If hospitals do end up controlling payment distribution, for example, they may find it easier to work with hospital-owned groups. That could give hospitals a disincentive to contract with private companies.
Dr. Aguirre points to another possible repercussion for private groups. Hospitals determining a hospitalist group’s share of a payment bundle may attach conditions to that reimbursement, such as limiting the number of patients hospitalists can see per day.
“Under the private practice model, we may not be able to break even. We could be left without the potential to earn more money or incentive to work harder,” he says. That could result in private companies needing more support in the form of stipends, which would in turn make them less competitive against hospital-employed groups.
To protect hospitalist reimbursement, Dr. Aguirre thinks the CMS should distribute any bundled payments. The only way to standardize payments, Dr. Aguirre explains, is to have one umbrella organization over and above any individual hospital or IPA. “The CMS,” he points out, “has that role right now.”

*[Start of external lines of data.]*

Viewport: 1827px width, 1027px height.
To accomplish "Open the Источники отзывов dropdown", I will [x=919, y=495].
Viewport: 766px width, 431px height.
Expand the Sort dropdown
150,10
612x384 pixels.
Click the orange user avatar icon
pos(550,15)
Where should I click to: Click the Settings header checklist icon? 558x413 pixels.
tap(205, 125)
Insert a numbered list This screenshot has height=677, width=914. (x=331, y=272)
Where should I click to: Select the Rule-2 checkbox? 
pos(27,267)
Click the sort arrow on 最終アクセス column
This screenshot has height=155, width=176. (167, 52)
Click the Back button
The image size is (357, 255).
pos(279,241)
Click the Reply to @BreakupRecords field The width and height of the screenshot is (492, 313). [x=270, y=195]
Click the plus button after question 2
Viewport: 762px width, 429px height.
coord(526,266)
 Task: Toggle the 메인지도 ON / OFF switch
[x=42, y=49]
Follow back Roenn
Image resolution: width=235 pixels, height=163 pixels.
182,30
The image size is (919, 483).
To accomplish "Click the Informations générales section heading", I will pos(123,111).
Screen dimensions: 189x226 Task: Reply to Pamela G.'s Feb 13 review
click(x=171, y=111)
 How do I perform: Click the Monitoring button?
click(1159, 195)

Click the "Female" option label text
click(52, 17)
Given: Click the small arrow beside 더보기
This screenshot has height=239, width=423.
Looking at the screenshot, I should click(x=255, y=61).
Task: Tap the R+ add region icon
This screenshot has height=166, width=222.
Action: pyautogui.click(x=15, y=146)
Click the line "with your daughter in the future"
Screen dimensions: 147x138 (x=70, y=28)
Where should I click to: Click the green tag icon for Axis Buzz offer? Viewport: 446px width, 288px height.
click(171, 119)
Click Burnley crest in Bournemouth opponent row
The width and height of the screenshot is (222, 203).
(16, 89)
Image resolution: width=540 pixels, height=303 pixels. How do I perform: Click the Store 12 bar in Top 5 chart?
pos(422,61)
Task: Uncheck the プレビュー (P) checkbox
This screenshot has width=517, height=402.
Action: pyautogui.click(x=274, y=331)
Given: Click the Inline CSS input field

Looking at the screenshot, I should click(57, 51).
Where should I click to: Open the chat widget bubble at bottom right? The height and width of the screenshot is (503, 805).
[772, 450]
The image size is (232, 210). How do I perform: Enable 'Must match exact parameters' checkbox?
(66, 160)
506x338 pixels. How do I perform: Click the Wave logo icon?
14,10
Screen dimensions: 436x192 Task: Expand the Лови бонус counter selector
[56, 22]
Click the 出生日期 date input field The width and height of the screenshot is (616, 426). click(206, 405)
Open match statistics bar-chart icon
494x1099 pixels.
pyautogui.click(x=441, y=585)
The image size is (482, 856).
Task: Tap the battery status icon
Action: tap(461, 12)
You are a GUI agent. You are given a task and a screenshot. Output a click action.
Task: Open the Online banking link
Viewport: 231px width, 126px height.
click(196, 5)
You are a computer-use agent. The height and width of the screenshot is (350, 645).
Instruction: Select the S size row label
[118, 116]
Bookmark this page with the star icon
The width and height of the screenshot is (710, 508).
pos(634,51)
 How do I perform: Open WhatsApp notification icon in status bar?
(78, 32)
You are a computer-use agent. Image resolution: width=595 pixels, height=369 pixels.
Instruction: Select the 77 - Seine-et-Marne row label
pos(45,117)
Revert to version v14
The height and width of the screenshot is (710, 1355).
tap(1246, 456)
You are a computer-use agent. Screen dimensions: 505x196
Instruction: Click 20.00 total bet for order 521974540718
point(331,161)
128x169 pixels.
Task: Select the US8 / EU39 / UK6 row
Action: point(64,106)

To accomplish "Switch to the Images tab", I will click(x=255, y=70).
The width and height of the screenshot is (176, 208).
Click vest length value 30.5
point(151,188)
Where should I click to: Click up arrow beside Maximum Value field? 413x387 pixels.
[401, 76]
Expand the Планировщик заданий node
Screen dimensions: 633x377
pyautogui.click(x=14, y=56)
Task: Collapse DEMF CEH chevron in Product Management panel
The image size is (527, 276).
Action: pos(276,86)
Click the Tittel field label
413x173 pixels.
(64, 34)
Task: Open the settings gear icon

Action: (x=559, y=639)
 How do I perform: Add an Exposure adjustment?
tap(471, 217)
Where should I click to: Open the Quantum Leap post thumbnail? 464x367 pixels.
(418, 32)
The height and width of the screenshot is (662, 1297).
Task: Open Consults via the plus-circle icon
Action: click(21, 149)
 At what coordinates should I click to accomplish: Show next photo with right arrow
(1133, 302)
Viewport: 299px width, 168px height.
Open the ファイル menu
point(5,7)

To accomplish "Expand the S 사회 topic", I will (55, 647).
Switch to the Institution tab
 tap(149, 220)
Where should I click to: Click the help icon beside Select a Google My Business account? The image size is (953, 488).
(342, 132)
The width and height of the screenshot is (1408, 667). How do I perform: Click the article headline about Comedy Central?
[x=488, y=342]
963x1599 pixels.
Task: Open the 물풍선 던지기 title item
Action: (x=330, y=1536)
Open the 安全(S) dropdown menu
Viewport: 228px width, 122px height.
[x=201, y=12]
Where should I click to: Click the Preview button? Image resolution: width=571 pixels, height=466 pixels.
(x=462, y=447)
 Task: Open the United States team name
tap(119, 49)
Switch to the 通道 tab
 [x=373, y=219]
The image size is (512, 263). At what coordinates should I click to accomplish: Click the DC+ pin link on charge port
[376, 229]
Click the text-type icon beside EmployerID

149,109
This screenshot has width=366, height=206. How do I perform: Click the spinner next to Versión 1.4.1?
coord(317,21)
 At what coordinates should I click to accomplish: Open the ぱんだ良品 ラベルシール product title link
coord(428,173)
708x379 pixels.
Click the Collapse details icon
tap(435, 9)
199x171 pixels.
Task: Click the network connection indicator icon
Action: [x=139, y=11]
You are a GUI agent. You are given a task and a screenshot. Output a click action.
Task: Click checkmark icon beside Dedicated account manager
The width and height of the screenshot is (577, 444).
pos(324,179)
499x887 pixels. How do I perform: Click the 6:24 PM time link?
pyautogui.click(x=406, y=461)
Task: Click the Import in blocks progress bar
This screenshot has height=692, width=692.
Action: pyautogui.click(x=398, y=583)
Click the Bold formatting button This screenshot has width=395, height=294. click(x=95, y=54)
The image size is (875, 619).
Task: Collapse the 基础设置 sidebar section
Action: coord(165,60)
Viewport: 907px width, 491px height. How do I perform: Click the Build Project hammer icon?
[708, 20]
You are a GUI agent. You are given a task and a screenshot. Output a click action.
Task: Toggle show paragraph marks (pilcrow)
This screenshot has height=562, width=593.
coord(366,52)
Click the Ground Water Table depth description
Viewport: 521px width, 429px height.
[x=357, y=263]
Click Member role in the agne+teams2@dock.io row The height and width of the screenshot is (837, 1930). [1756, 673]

And while he would prefer to retain fee-for-service billing, “if we need to migrate into a bundled payment system, then I would advocate for a physician DRG payment” to be set by the CMS for those not involved as proceduralists. With such a DRG, hospitalists would still be incentivized to provide high quality, efficient care.
“If we end up keeping patients longer” and providing more services, he says, “we would still just receive the one payment for their care.”
Perhaps most importantly, Dr. Aguirre says he wants the current demonstration expanded to include more sites, more medical DRGs and post-acute care to fully gauge the impact of bundled payments on readmissions. Despite the dire need to save health care dollars, bundled-payment demonstrations or pilots need the chance to “fully run their course,” Dr. Aguirre says, and not be fast tracked for legislation before 2014.
“We think this can be a business opportunity, but the big question is how the payment methodology could affect hospitalists,” he says. “Could they suffer from it? And will physician-hospital organizations or hospitals control what physicians get?”
Phyllis Maguire is Executive Editor of Today’s Hospitalist.